On Wed, 2019-03-20 at 14:46 +0100, Niels Möller wrote:
Simo Sorce simo@redhat.com writes:
On Wed, 2019-03-20 at 06:14 +0100, Niels Möller wrote:
And another possible trick for big-endian is to do an "opposite-endian" left shift as
((x & 0x7f7f7f7f7f7f7f7f) << 1) | ((x & 0x8080808080808080) >> 15) where this bit is the carry out ^
This would allow us to avoid copies at the cost of more complicated code.
Which do you prefer? using endian.h where available? Or having two separate codepaths depending on the endianess of the machine ?
If it matters for performance, use the fastest variant. Using separate implementations of xts_shift, with #if:s depending on endianness and compiler support, is fine.
I'd expect the opposite-endian shift to be more efficient when bswap is particularly slow, and implemented in terms of shifting and masking.
A bit difficult to determine, though. Neither existence of endian.h macros or __builtin_bswap64 implies that the byte swapping is cheap. Are there any interesting platforms these days that lack an efficient bswap instruction? And are big-endian? Does mips have a bswap instruction?

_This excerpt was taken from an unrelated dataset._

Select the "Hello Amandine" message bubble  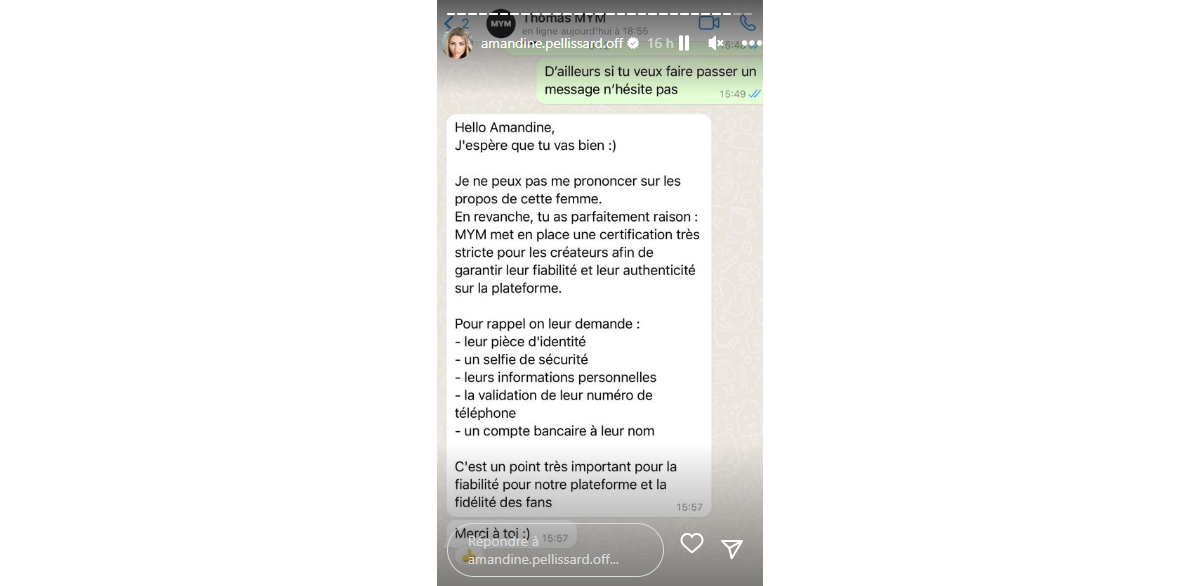click(x=579, y=315)
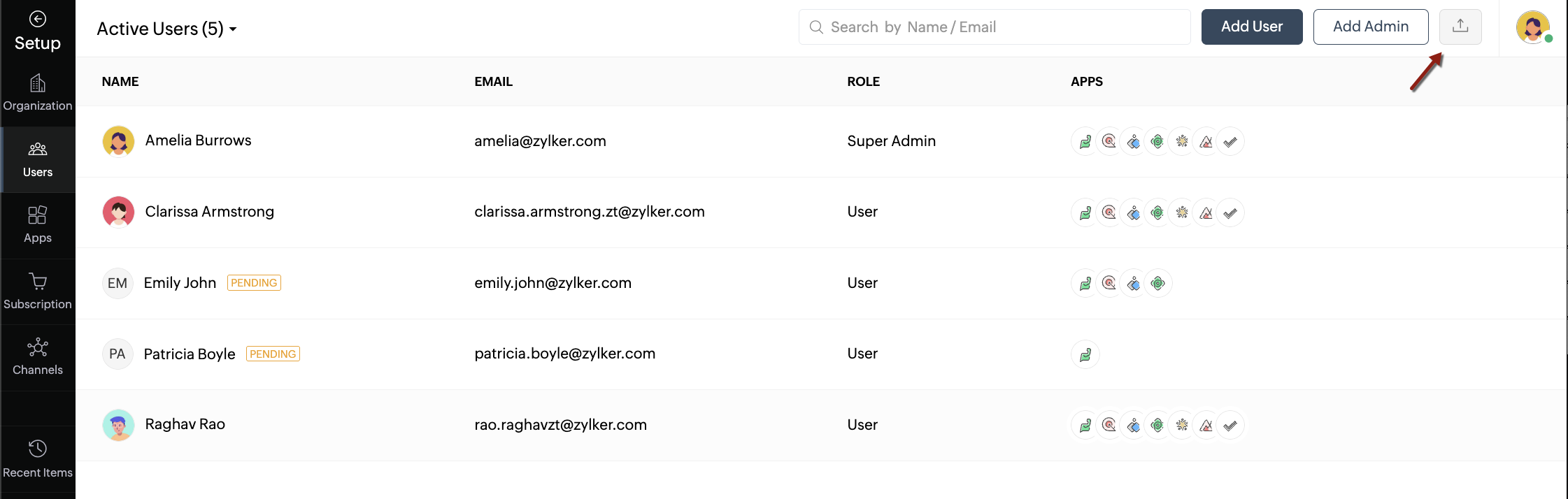Image resolution: width=1568 pixels, height=499 pixels.
Task: Click first green app icon in Patricia's row
Action: click(x=1085, y=355)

In the end I went with the opposit-endian swapping solution and two separate implementations for LE and BE. My reasoning is that the compiler can definitely better optimize the LE version and the BE version done this way is probably not slower than using byteswapping even when optimized bswap is available. The secondary reason is that I feel this version is more readable.
I am attaching all 3 patches anew as I also fixed the other issues you mentioned in a previous email. Namely improved the non-stealing case for encryption/decryption by removing the duplicate last block handling, and changed the memclearing memxor with a memset.
HTH, Simo.